Investigation into the case of the blonde girl in Greece continues
The little blonde girl found living with the Romani couple last week in central Greece is not one of the 610 missing children Interpol is currently looking for. The Greek Police are reviewing dozens of cases of child disappearances in at least four countries from where the child might originate, such as France, Poland, Sweden and the USA.
Detectives are reportedly now working on the hypothesis that the child called Maria might have been given to the Romani couple after Greek authorities busted child trafficking networks in 2008 and again in 2010. The network involved Bulgarian citizens in particular who traveled to Greece with the aim of selling young children for adoption.
The Romani woman who has been caring for the child with her partner, both of whom are now in custody after being charged with kidnapping, claims the child's biological mother gave her to them. Allegedly the birth mother was unable to care for the child.
After the "Maria" affair came to light, the Greek state attorney has instructed that all birth certificates issued on or after 1 January 2008 be authenticated. Her instruction was a response to media reports that some families have been requesting multiple birth certificates for their children in various regions in order to draw welfare.
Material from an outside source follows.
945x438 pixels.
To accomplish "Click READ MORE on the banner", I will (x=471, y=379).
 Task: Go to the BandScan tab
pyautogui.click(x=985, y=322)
ERRC: Skinheads attempt to take a "white" boy away from his Romani parents in Serbia
The European Roma Rights Centre (ERRC) has called on the media to behave responsibly when reporting on the case in Greece because the full truth has yet to be ascertained. The ERRC knows of at least one report from Serbia of neo-Nazis attempting to take a two-year-old boy away from his Romani parents because he wasn't as "dark" as they are. (See http://www.romea.cz/en/news/world/serbia-skinheads-try-to-abduct-fair-skinned-child-from-romani-family)
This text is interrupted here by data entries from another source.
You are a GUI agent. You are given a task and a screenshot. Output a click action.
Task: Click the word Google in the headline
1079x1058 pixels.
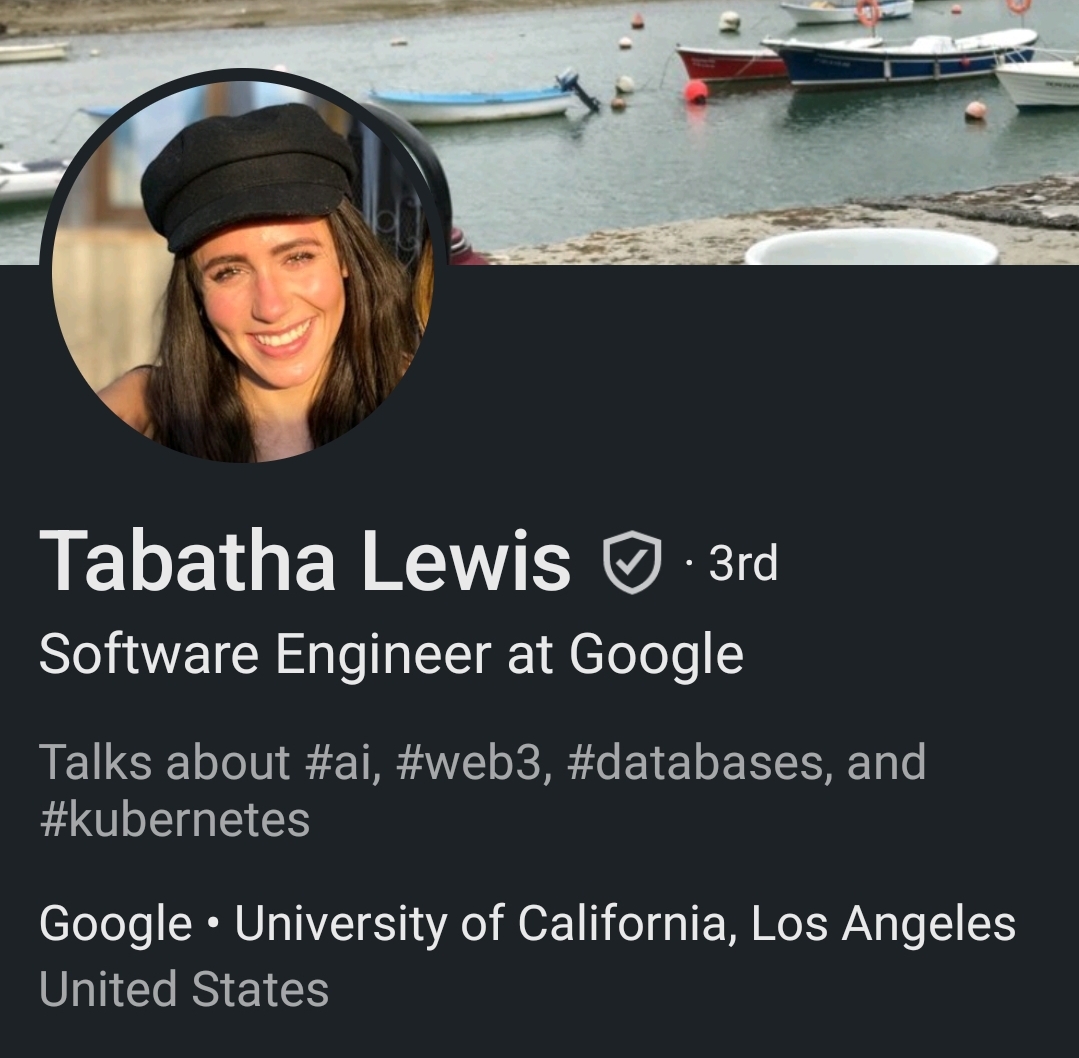(656, 655)
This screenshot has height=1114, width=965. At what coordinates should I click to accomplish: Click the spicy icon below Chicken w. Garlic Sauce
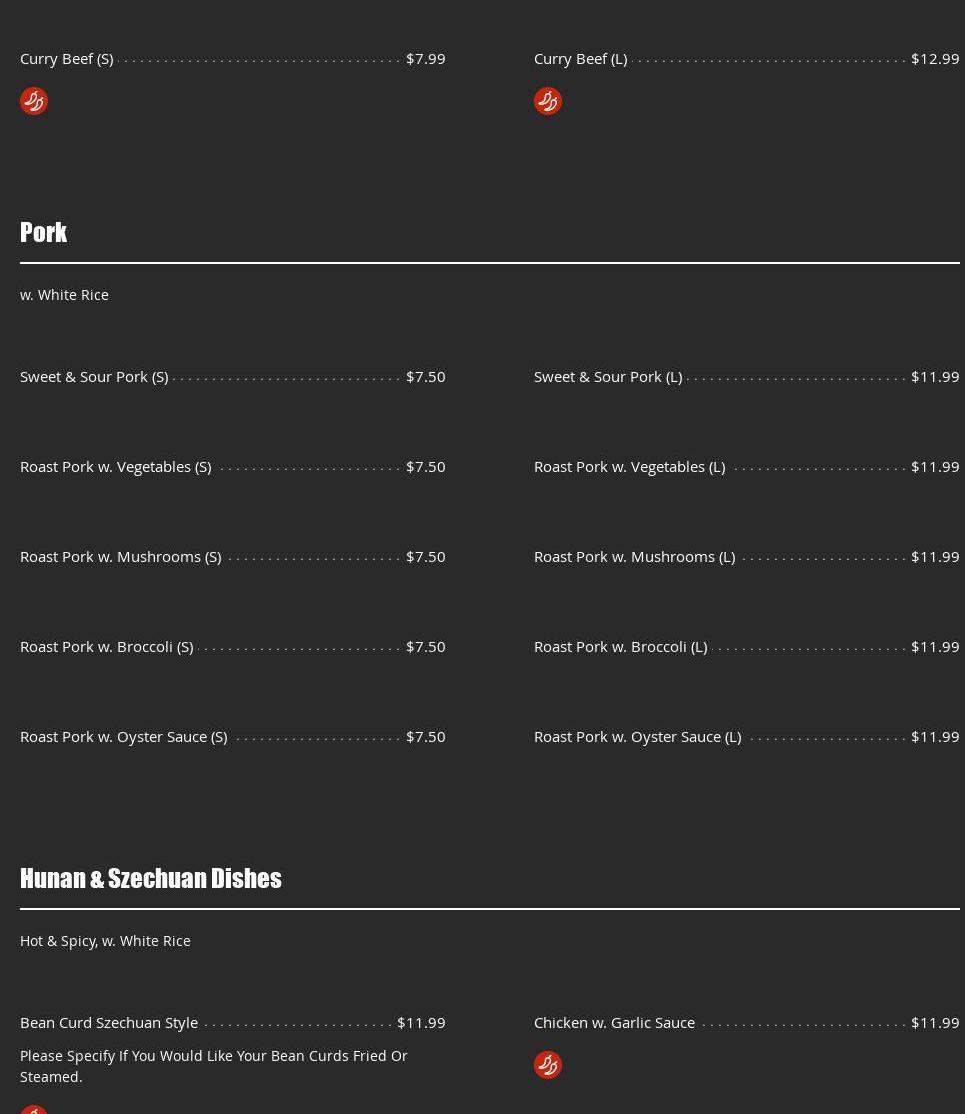point(548,1065)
"Irresponsible reporting can have negative, serious impacts on Romani families all over Europe," the ERRC said in a press release. "If a crime has been committed in Greece, which is still far from clear, the people who are suspected of having committed it should be treated as individuals, not as representatives of their ethnic group. Such a case could occur in any ethnic, national, racial or religious group. Crime is not related to ethnicity. We call on all local authorities, media outlets, and other involved parties to use restraint in these matters."